L'enfance de l'art: Son of Rambow.

Publié le par ES

En 2005, Garth Jennings arrivait sur la planète cinéma avec son H2G2 Le Guide du voyageur intergalactique. Passé assez inaperçu alors qu’annoncé comme une comédie carton estivale, le film peinait à trouver sa voix entre gros comique familiale et humour biritsh. Résultat, le robot dépressif ne laissait pas une marque inaltérable dans les mémoires. Deux ans plus tard, le voilà revenu avec un autre style de comédie, celle pour enfant et grands enfants. Son of Rambow narre une histoire d’amitié entre deux enfants anglais durant des Eighties plutôt sombres outre mer. Le plus jeune est un garçonnet timide et chétif qui se réfugie dans le dessin et l’imaginaire pour survivre à une famille puritaine sans père asphyxiante. Le second est une petite terreur bagarreuse, tyrannisée par son grand frère, sans père également. Après un début chaotique, ils se lient d’amitié autour d’une caméra, dans le rêve de réaliser un petit film. L’enfant timide tombe par hasard sur Rambow, épouvanté au départ, c’est ensuite la révélation, la libération, il découvre un moyen d’exploser un peu et de s’affirmer dans son monde, voilà pourquoi ils décident de filmer le Fils de Rambow parti à la rescousse du papa militaire. Rien de bien nouveau sous le soleil, l’amitié naît, se retrouve confrontée à des obstacles comme la découverte d’autres personnes, l’orgueil d’être apprécié avant de se réunir à nouveau en faisant preuve d’humilité.
Autour de cette petite histoire gravitent quelques pistes narratives qui viennent agrémenter le film ainsi que quelques comédiens plutôt surprenants. Le grand frère n’assumant pas son rôle de père de famille dans un vieil hospice finit par comprendre l’ampleur de son rôle face à son petit frère. La mère religieuse est tourmentée entre sa foi et ses anciennes aspirations à la vie. Enfin, dans la petite école où évolue cette jeunesse en quête de meilleur arrive un Français (Jules Sitruk étonnant dans un rôle complètement opposé à ce qu’il joue d’habitude) qui oscille entre punk et rock, mi androgyne mi macho, il incarne la cool attitude, il cherche à rompre son ennui, il embrasse les filles en file indienne sans trouver la moindre satisfaction et finit par vouloir prendre le rôle premier dans le film sur le fils de Rambow.

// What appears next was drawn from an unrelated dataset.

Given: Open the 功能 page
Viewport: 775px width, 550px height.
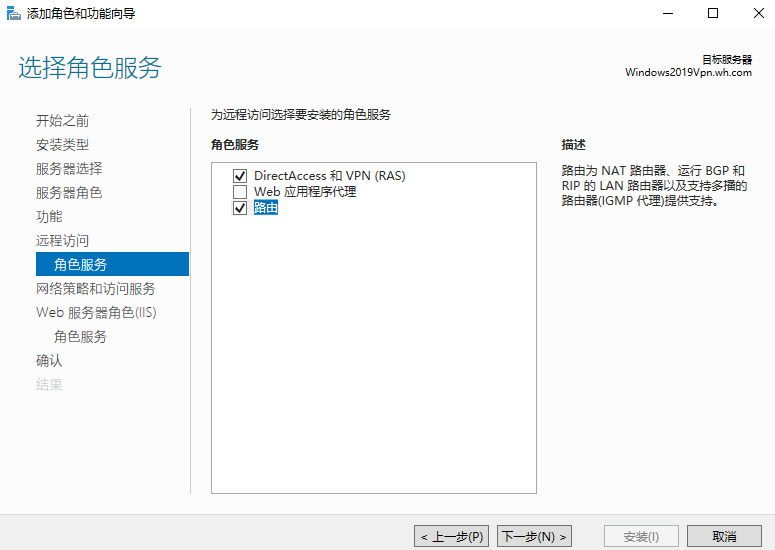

Mais alors où réside la nouveauté, l’attrait du film ? Dans cette caméra qui tourne durant toute l’histoire. Dans l’œil qui regarde son monde, qui le dévoile. Hymne à l’imagination, à l’art, le film ne cesse de se maintenir dans une candeur désuète pour crier que malgré le sombre et le morne quotidien et l’horizon gris, il reste toujours une once d’espoir, un nuage d’évasion. Trois scènes pour mettre en lumière l’original. Perdu dans un champ, le petit rêve qu’un épouvantail se réveille et l’attaque. Filmé entre du Michel Gondry et du Tim Burton, la scène vacille dans un monde d’enfant qui mélange dessin, marionnette et aspect jeu vidéo pour révéler les peurs et le courage de l’enfance. Autres scènes plutôt réussie, alors que les deux enfants filment une scène d’action près d’une rivière, le plus jeune tombe dans l’eau et ne sait pas nager, le second doit donc plonger pour aller le secourir (et l’amitié germe de ce secours). La caméra continue de filmer, le cinéma se fait réalité, l’écran se crève et le possible devient plausible. La dernière scène du film se joue dans une salle de cinéma où le film Son of Rambow est projeté comme court métrage introductif pour reconquérir l’amitié fêlée. Du bricolage sur l’écran, des rires dans la salle et l’émotion palpable. Le spectateur regarde la réaction du spectateur. Miroir visuel pour nous révéler nous-même sur l’écran. Hommage au cinéma sous toutes ses formes, à la pureté des émotions, à la simplicité de la réalisation, Jennings lance un film critique face à la machinerie hollywoodienne, semble d’une certaine manière tourné contre ce qu’il a lui-même fait pour revenir à du budget modéré afin de construire une œuvre de plus ample qualité.  Du rire aux larmes sans être une grasse comédie ou une boîte à émotion, le fils de Rambo trouve une certaine justesse dans le ton. Une petite perle de fraîcheur, un clin d’œil au septième art donc pour s’évader le temps d’un film, cela fait toujours du bien.